Just less than two years on from our visit by Richad Blair, better known as George Orwell’s son, we were privileged to have as our guest speaker Quentin Kopp, a trustee of the Orwell Society, whose own father Georges was Orwell’s commander in the Spanish Civil War.
If we were talking musically, this contribution could well have been entitled the Enigma Variations. George Orwell himself was famously enigmatic, and Quentin Kopp began his talk to us by admitting that his father was “by many accounts an enigma.
He was, we were told, “a talented engineer and a poor businessman.”
Some people have gone even further. In his 2013 biography, author Marc Wildemeersch says bluntly: “Georges Kopp is a complex figure and often lied and exaggerated about his life and career.”

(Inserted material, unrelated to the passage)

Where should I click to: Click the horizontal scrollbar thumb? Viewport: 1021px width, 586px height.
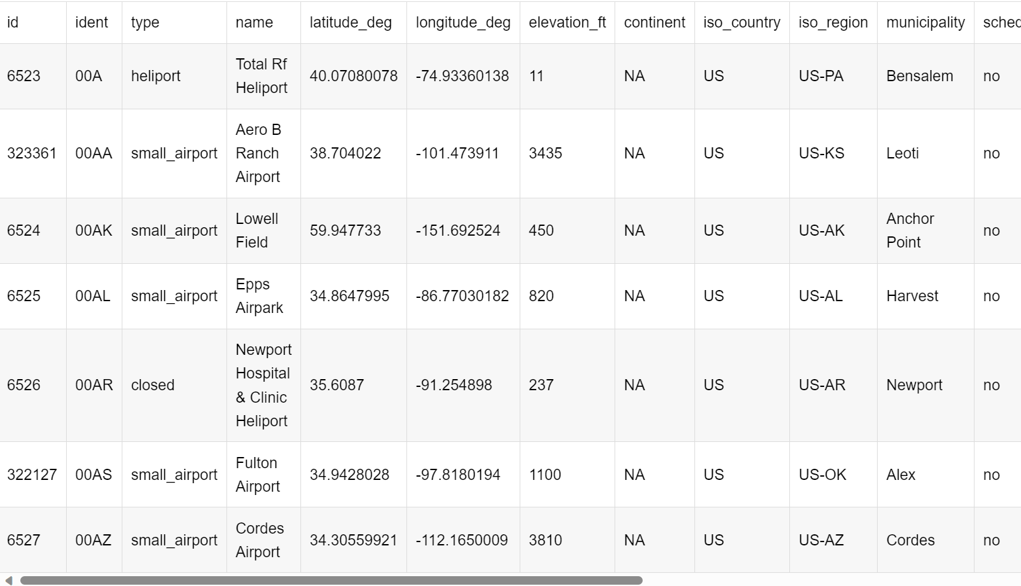331,580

Born in St Petersburg to Russian parents, and educated in Belgium, George (10th October 1902 to 15th July 1951) was Orwell’s commander during his time as a volunteer with the POUM militia column in the fight against fascism in the Spanish Civil War (1936-39). He first saw active service on the Aragon front near Zaragoza.

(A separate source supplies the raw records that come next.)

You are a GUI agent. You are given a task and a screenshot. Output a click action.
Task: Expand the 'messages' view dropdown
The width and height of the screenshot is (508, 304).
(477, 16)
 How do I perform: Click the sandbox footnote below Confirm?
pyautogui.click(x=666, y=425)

Our speaker Quentin Kopp told his similarly aged audience: “We were a lucky generation – none of us had to go to war, The generation of our fathers and grandfathers were not so fortunate. My father was one of hundreds of thousands of people who did not have that choice.
Kopp was one of thousands of volunteers who fought in Spain to oppose fascism and was imprisoned by its own side under the banner of an ideological purge imposed by the NKVD directed by Stalin. Kopp was interrogated, tortured and moved between prisons and detention camps in and around Barcelona, largely out of sight.
Quentin Kopp is chairman of a pioneering company creating a new powerful material principally made of wood. His second career was as an independentr management consltant focussing on improving business performance through improved development of people and processes and has worked with businessed around the world.
He also supervised Masters students in his area of expertise at Warwick University. His earlier career was spent in human resources and managing director roles in large engineering and clothing groups. George Kopp met Quentin’s mother through having been Orwell’s platoon commander in Spain.